California teachers’ pension fund posts 2.3% gain in 2011


Battered by a volatile market, the California State Teachers’ Retirement System posted a 2.3% return on its investments for the year that ended Dec. 30.

The performance, though modest, was more than twice as good as reported by the larger California Public Employees’ Retirement System, which had a return of only 1.1% on its $229.5-billion portfolio in the just-ended calendar year.

CalSTRS had a rough year in 2011. The pension fund had a return of 0.9% on its U.S. stocks, 7.2% on bonds, 9.9% on private equity and 15% on real estate. It lost 14.1% on non-U.S. stocks. It ended 2011 with a portfolio valued at $144.8 billion.


CalSTRS did better a year earlier, reporting a 12.7% return that boosted the fund’s value to its October 2008 level in the midst of the recession that ended in June 2009.

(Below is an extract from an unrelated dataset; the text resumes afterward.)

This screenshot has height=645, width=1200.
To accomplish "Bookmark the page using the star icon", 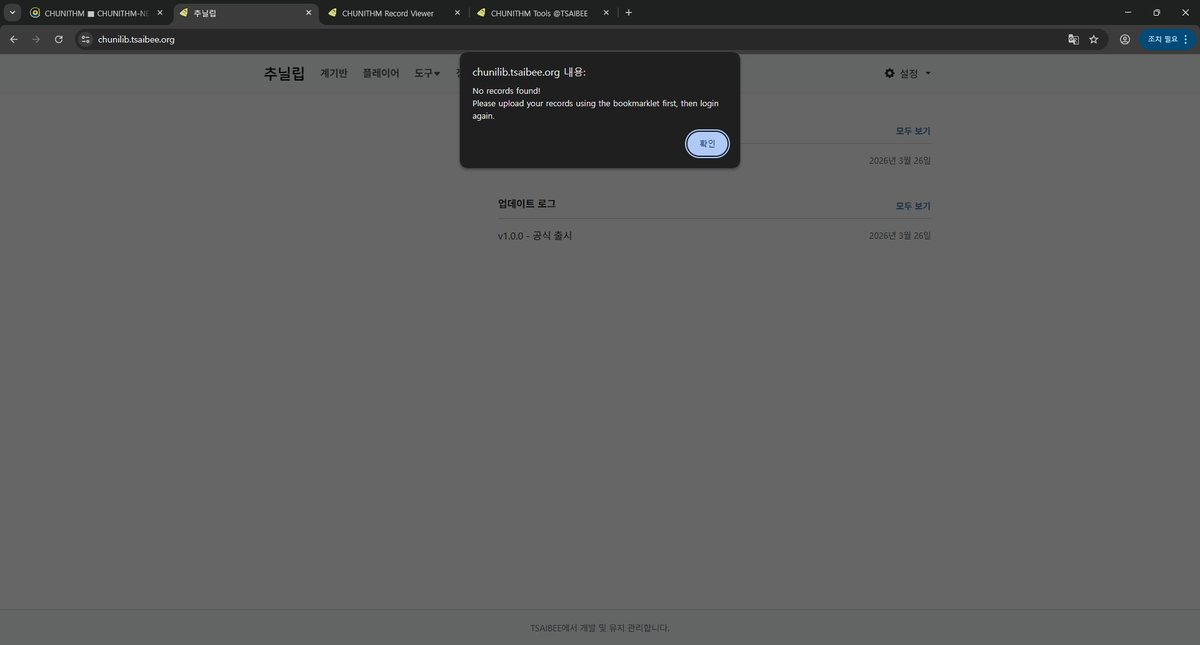I will (1093, 39).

The fund’s portfolio lost about a quarter of its value during the worst downturn since the 1930s.

“We continue to feel the effects of the most precarious markets in decades,” CalSTRS Chief Executive Jack Ehnes said.

The lingering financial crisis has had a strong effect on CalSTRS’ ability to meet medium- and long-term obligations to its membership: 856,000 public school educators and their families.

It currently faces a $56-billion shortfall. As of June 30, 2010, it had only 71% of the funds it estimates are needed to pay future benefits.

CalSTRS’ funding differs in one significant way from that of CalPERS. The CalPERS board has the independent authority to ask participating governmental agencies to increase their annual employer contributions. But CalSTRS’ board lacks that power and needs the approval of lawmakers and the governor to raise contributions.


“The funding shortfall can be managed,” Ehnes said, “but the governor and the Legislature must develop a specific funding plan, as only they have the authority to do so.”